### Task item
From the entries below, extract every line that includes the word "computer".

### Entries supplied
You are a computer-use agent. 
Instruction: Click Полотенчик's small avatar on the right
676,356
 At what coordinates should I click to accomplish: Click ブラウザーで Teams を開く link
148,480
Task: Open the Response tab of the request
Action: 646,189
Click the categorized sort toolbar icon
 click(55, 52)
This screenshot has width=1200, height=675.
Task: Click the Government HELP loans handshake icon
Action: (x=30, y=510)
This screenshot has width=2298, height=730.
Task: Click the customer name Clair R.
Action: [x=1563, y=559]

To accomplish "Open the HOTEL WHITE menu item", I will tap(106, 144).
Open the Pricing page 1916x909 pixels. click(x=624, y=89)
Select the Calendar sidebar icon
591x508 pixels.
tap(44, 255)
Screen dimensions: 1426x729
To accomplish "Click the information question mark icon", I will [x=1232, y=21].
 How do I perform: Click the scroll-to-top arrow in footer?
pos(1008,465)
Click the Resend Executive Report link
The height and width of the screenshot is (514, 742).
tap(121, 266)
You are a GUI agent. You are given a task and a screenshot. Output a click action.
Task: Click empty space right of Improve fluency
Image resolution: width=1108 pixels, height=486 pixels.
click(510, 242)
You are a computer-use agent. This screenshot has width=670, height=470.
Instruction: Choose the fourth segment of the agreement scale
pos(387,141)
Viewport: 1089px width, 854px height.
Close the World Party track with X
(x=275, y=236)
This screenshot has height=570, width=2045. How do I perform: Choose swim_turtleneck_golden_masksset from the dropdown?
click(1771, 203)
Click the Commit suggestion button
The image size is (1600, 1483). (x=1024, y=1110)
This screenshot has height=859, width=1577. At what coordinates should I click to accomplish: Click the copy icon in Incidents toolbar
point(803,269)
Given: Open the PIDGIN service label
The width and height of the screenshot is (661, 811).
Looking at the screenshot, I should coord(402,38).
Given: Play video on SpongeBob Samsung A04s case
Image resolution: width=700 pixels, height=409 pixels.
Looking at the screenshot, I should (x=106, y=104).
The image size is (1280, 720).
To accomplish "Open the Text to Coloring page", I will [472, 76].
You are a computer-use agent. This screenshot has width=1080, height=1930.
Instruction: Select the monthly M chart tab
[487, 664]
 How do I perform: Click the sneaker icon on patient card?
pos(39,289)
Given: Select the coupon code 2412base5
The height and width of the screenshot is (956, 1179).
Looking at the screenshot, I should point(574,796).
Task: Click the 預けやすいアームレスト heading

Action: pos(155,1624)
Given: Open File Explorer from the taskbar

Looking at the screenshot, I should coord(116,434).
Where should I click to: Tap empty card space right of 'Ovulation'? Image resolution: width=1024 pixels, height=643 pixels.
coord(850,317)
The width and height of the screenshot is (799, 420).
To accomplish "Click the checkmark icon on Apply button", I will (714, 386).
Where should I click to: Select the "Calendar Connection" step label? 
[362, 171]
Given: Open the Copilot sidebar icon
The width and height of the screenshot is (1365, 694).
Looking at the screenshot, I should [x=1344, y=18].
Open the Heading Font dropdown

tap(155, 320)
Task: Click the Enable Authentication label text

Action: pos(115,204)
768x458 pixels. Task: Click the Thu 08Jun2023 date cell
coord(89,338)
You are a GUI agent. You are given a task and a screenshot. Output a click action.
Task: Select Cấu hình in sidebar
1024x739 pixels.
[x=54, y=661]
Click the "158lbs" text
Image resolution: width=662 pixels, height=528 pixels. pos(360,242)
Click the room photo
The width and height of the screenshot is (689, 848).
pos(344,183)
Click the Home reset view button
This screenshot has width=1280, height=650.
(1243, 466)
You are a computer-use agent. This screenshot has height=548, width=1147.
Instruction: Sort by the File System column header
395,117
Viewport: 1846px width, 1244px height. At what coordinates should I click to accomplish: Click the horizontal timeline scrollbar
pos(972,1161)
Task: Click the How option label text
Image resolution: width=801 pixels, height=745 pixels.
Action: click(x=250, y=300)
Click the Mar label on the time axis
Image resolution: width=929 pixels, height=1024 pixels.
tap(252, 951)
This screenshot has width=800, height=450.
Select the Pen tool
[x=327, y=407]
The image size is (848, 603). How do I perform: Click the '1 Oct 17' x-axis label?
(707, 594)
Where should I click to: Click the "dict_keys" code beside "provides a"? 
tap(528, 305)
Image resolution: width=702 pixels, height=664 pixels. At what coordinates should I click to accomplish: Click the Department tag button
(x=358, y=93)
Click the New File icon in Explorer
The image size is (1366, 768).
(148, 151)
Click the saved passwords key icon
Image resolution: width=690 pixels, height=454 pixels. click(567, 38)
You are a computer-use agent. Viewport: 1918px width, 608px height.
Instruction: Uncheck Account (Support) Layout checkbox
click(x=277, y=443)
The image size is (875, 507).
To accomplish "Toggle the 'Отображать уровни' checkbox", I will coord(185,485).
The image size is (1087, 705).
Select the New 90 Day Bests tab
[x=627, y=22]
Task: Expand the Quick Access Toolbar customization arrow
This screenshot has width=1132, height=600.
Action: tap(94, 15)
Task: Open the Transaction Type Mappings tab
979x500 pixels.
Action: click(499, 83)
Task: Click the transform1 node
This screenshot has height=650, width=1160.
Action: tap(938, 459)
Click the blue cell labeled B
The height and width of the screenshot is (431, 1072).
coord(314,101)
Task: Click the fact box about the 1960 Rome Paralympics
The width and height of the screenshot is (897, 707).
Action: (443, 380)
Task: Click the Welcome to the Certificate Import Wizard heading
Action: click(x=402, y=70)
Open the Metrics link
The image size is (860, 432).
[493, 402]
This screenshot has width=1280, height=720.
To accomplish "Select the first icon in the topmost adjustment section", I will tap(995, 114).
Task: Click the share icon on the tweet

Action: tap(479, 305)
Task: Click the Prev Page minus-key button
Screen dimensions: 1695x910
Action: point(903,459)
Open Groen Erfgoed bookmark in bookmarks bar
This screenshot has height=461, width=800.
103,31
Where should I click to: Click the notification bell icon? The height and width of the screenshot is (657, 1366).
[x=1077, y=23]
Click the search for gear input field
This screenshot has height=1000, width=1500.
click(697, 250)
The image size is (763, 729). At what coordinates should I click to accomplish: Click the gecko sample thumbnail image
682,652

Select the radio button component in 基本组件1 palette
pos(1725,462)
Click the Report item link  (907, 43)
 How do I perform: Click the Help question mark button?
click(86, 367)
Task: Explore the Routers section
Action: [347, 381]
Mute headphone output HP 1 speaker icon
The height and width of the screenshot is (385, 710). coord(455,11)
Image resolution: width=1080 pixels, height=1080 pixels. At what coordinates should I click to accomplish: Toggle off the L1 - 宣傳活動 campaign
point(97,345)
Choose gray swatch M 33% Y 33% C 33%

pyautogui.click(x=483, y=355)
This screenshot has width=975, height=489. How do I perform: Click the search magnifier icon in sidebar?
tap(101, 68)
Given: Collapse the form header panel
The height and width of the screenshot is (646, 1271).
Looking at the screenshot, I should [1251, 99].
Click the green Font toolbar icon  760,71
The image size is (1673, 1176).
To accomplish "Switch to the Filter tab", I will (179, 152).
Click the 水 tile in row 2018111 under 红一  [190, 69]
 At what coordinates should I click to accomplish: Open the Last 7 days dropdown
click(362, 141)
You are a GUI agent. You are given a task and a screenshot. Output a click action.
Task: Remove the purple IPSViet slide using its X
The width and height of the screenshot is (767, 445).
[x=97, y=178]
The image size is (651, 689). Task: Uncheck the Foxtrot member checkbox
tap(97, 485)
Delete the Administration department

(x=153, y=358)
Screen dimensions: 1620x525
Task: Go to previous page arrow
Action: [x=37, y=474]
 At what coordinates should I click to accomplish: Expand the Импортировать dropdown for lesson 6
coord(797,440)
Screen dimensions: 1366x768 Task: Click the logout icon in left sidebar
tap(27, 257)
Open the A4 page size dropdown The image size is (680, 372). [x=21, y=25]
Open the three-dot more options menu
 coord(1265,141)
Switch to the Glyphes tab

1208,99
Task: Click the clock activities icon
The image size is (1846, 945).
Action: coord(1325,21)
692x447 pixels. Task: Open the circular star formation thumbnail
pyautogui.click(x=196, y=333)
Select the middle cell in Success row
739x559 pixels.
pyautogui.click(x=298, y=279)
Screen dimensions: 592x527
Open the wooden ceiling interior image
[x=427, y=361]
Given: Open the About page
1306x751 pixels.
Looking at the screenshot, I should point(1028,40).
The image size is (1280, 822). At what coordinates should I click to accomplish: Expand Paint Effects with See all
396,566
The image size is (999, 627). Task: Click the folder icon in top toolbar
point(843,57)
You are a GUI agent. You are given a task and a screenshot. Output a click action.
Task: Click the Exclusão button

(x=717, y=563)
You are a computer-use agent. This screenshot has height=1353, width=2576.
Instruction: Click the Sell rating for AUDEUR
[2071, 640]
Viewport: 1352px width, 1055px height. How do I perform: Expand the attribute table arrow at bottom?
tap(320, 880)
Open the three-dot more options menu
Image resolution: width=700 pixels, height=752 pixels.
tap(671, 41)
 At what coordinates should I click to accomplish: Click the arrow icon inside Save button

### Answer section
You are a computer-use agent. 
You are a computer-use agent. This screenshot has width=670, height=470.
You are a computer-use agent. This screenshot has width=1080, height=1930.
You are a computer-use agent. This screenshot has height=548, width=1147.
You are a computer-use agent. Viewport: 1918px width, 608px height.
You are a computer-use agent. This screenshot has height=1353, width=2576.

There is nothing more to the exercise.